Thursday, April 15, 2010

Glorious Food

Peace Corps has three goals.  Goal one is about service, and goals two and three are about cultural exchange.  I do have goal one activities going on.  The nurse I work with and I just finished revisiting the schools to check on the dental calendars we gave the students to track their teeth-brushing.  Today at about 1:30, we finished designing a health gazette that we've been working on for weeks, and the nurse I work with did most of the work, which is exceptional for someone who learned how to use the shift key just over a month ago.  Next week, I hope to be telling you about another project, but today, it's cultural exchange.  The first cultural exchange is here in Albania.  The second will occur if you choose to read this.  There we have it, goals two and three.

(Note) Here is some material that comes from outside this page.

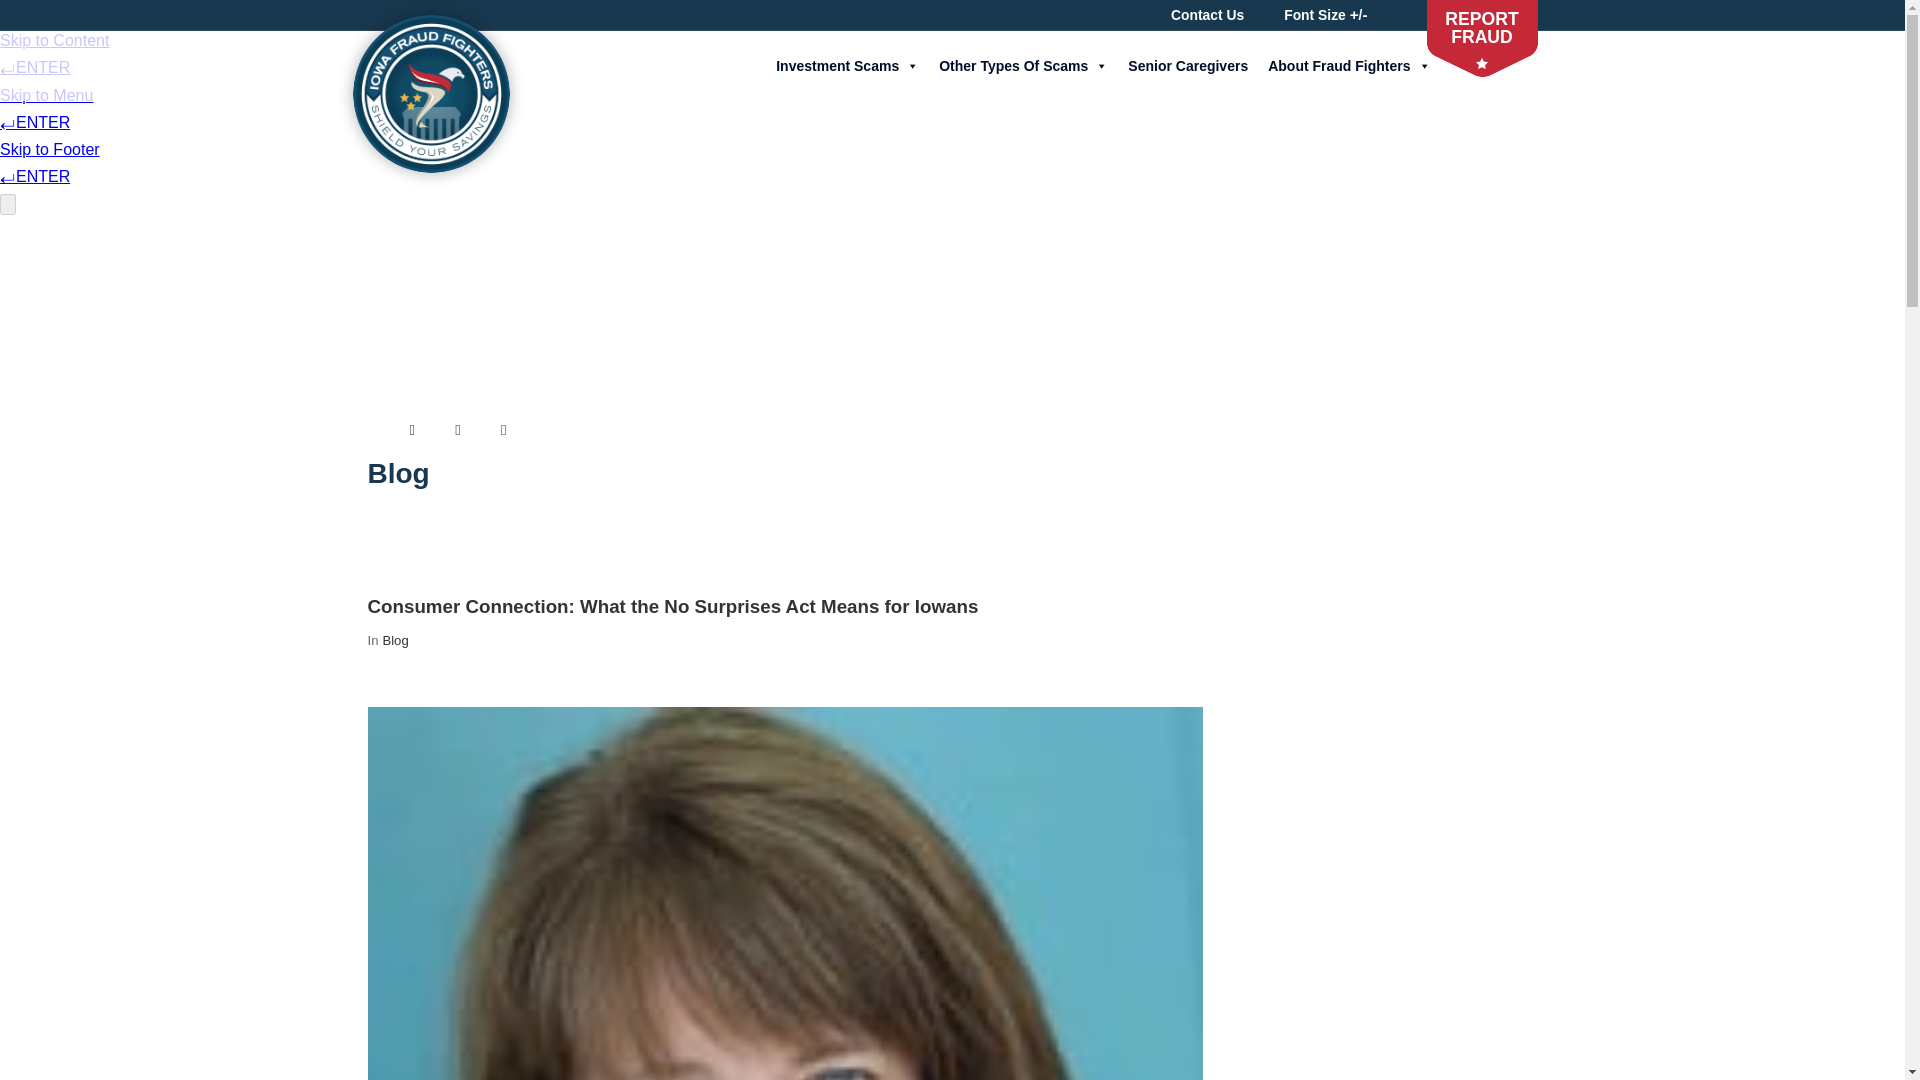 This screenshot has height=1080, width=1920. What do you see at coordinates (1022, 66) in the screenshot?
I see `Other Types Of Scams` at bounding box center [1022, 66].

So here's the project.  My site mate, Mon, has recruited me, and I think it's a fabulous idea.  We are documenting some of our favorite Albanian dishes.  (Well, more she documents, and I help.  She has this amazing SLR camera, and my little point and shoot doesn't compare at all, so mostly I watch and try to estimate amounts of the ingredients for the recipes.)  I'm usually ambivalent towards Albanian cuisine.  It's similar to cuisine of other countries in the region but not.  I think byrek (thin dough layered with fillings like spinach or onion), speca te mbushura (stuffed peppers), and fasule (beans) can be absolutely delicious, but I wouldn't even eat djathe i bardhe or "white cheese" when I came here because I was expecting feta, and despite it's resemblance, feta it is not.  In spite of this, my tastes have changed as I've lived here.  I eat djathe i bardhe.  I even drink dhalle, a salty yogurt drink, without flinching, so while I won't be learning to make dhalle for all my American friends, I'm excited to dive into some Albanian cooking.

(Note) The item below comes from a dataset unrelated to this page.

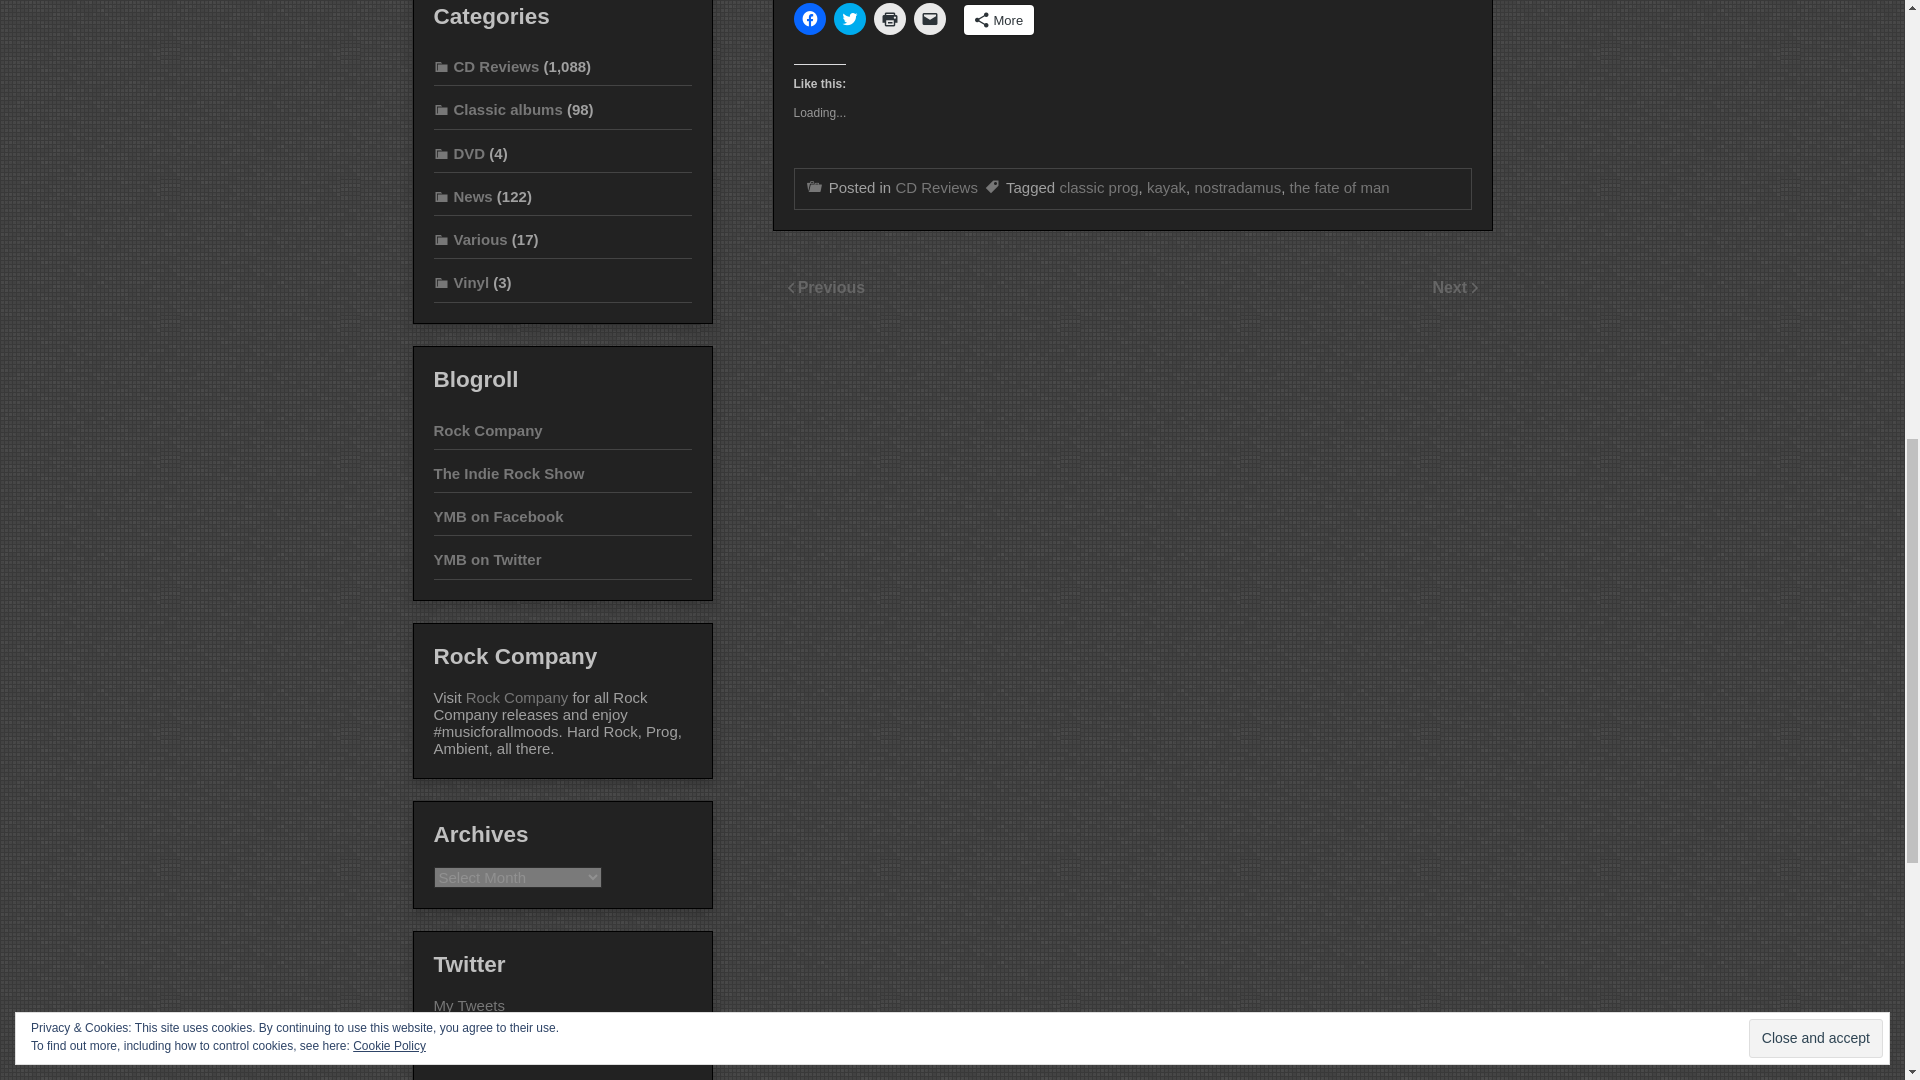  Describe the element at coordinates (463, 196) in the screenshot. I see `News` at that location.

This isn't my first venture into an Albanian kitchen.  My host mother made a variety of foods, and I ate almost all of them.  I enjoyed her homemade byrek so much that she made it three times in the last week I was there, and she always served it to me for breakfast the next morning when she made it.  She even taught me how to roll out byrek dough, though I still need to perfect the fillings.  That may be a project for a different time.  Mon and I did out first official joint session last week.  We learned how to make hashure, one of her favorites, and qollopite, one of mine.  We went to the kitchen of the family of two of her students and our mutual friends.  So here it goes.  

First up was hashure.  I won't give you the recipe or take you through it step by step.  If you want some, ask me when I come back to the US.  Hashure is a regional dish that's essentially wheat berries, boiled in water, thickened with cornstarch, sweetened with sugar, and seasoned with cinnamon.  The result is a jello-like consistency dessert.  I like picking the wheat berries out and eating the raisins on top.  Mon is a little more traditional and eats the whole thing.

Next, we made qollopite, which reminds me of Southern biscuits a little.  It's bread with the ever-changing and quite versatile djathe i bardhe inside.  I could eat this all the time.  It reminds me of cornbread, although it's made with wheat flour, and really, it's just delicious.  Mon and I both went home with a serving of both dishes.  I ate my qollopite and gave the hashure to a friend.  Mon ate the hashure and gave the qollopite to a friend.  It would have made the perfect exchange, but no, we didn't switch with each other.

Saturday, we're going at it again in a recipe exchange.  We are showing the family how to make brownies (a sweet chocolate cake-like dessert), and they are showing us how to make qifqi (seasoned rice balls).  In the future I hope to re-learn how to make byrek and speca te mbushura.  I'd also like to learn how to make brushel (green onion bread), turshi (pickled veggies), and baklava, despite the fact that I haven't quite been able to enjoy it since the great forced eating of baklava on my first new year here.  I wish I could share the results of these cooking ventures, but that will have to wait about 10 weeks, and maybe I can reproduce some of them then.  Until then, Jbefte mire! (Bon appetit!)